ABOUT THIS EXERCISE>
What you return should be only the lines starting at the one that contains "Image resolution: width=736" and running to the end of the listing, exactly as written, minus any pictures.

GIVEN DATA>
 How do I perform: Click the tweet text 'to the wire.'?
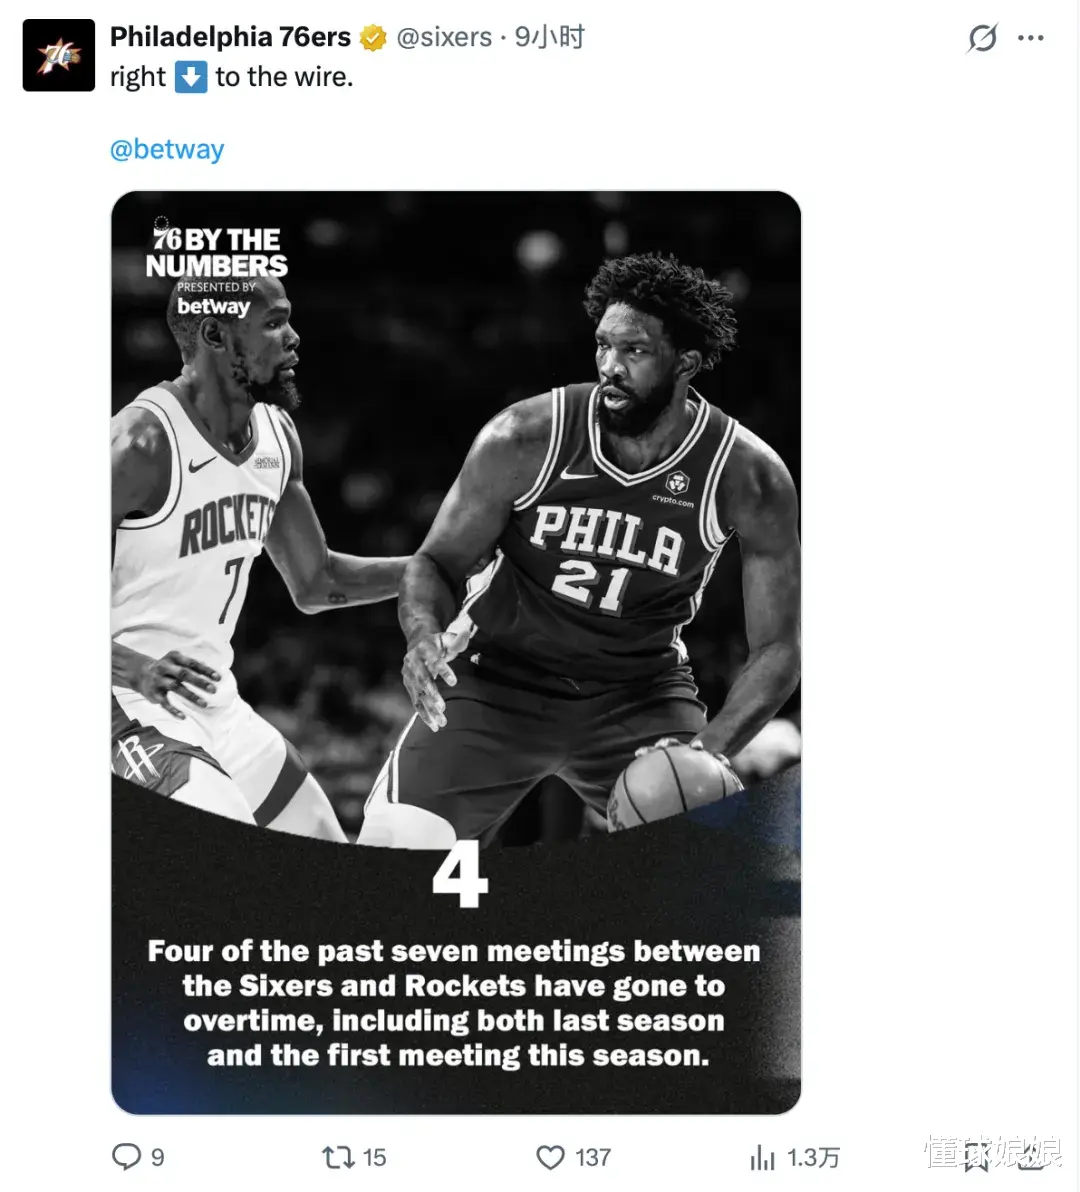(x=284, y=77)
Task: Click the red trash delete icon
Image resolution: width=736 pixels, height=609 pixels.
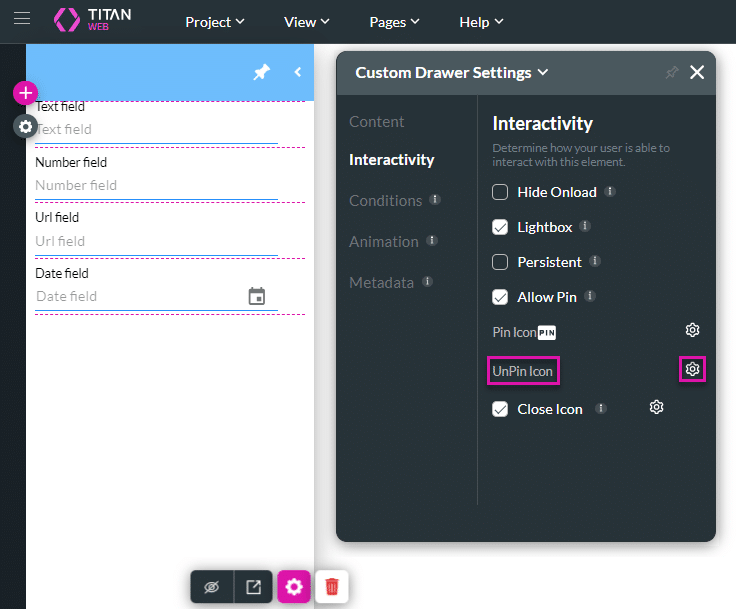Action: tap(332, 587)
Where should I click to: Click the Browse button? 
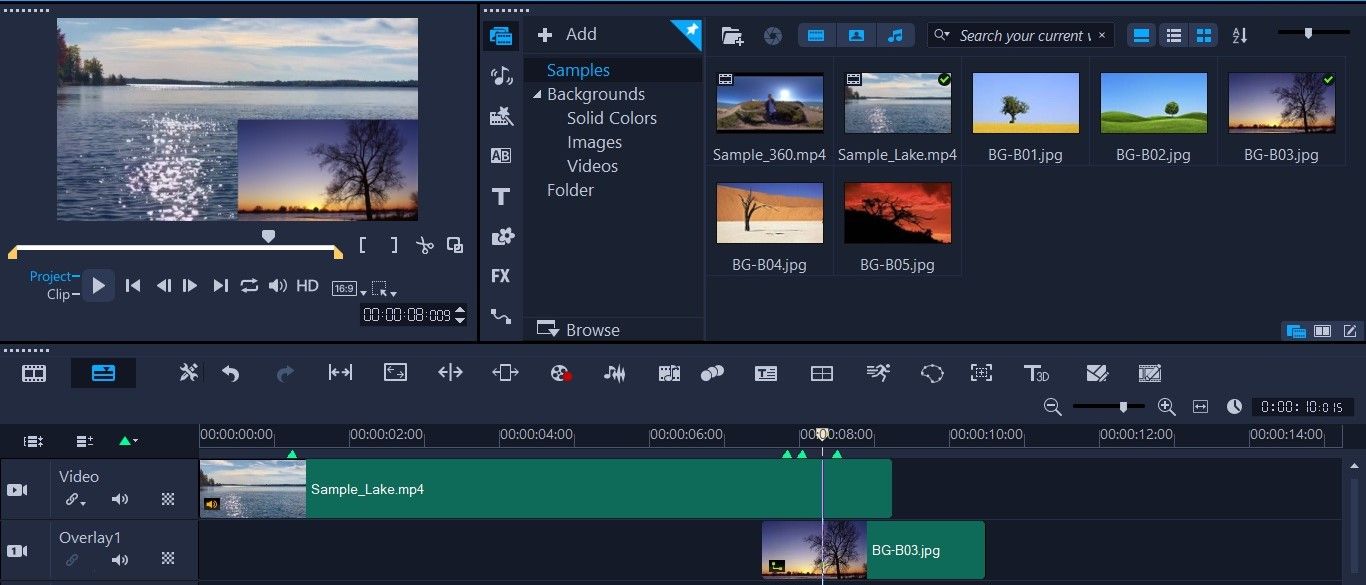[x=578, y=329]
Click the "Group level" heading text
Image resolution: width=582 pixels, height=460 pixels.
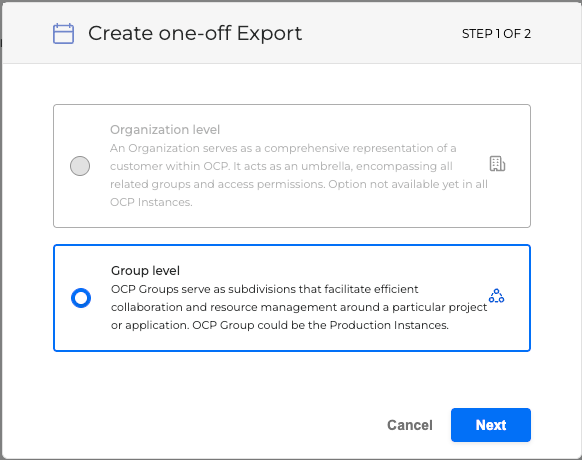(145, 271)
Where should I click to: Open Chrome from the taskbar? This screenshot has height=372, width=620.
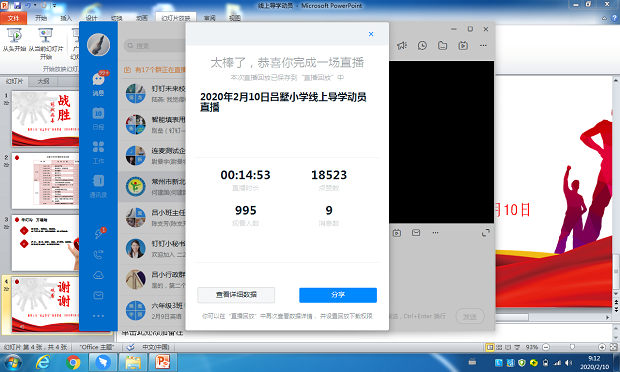click(73, 362)
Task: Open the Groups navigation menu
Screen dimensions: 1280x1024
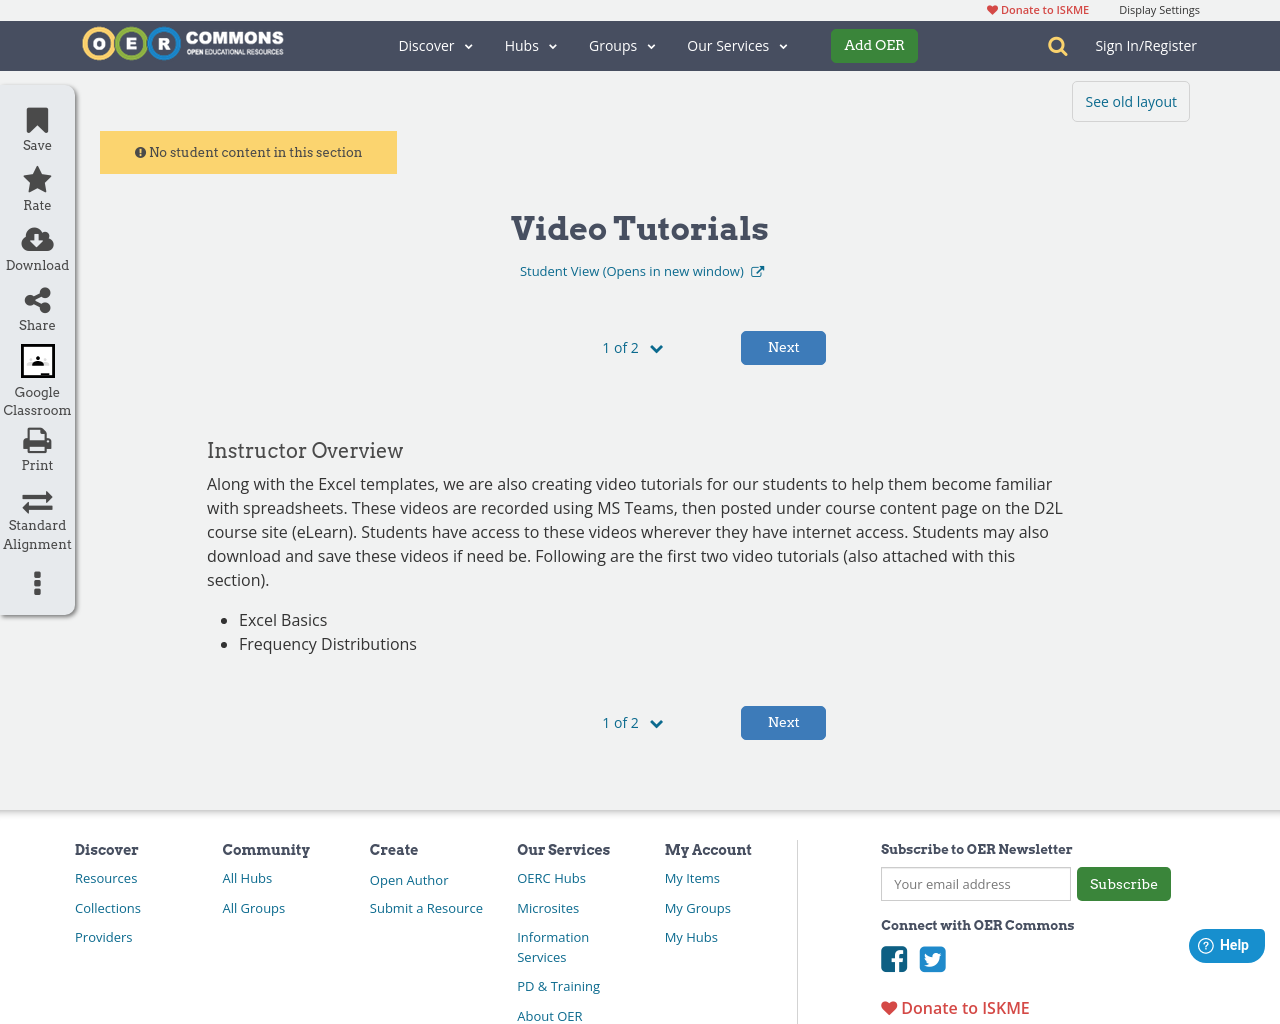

SOLUTION>
Image resolution: width=736 pixels, height=609 pixels.
Action: tap(332, 587)
Where should I click to: Click the Browse button? 
[x=578, y=329]
Click the "Group level" heading text
Image resolution: width=582 pixels, height=460 pixels.
(145, 271)
Where should I click to: Open Chrome from the taskbar? This screenshot has height=372, width=620.
click(73, 362)
Task: Open the Groups navigation menu
Screen dimensions: 1280x1024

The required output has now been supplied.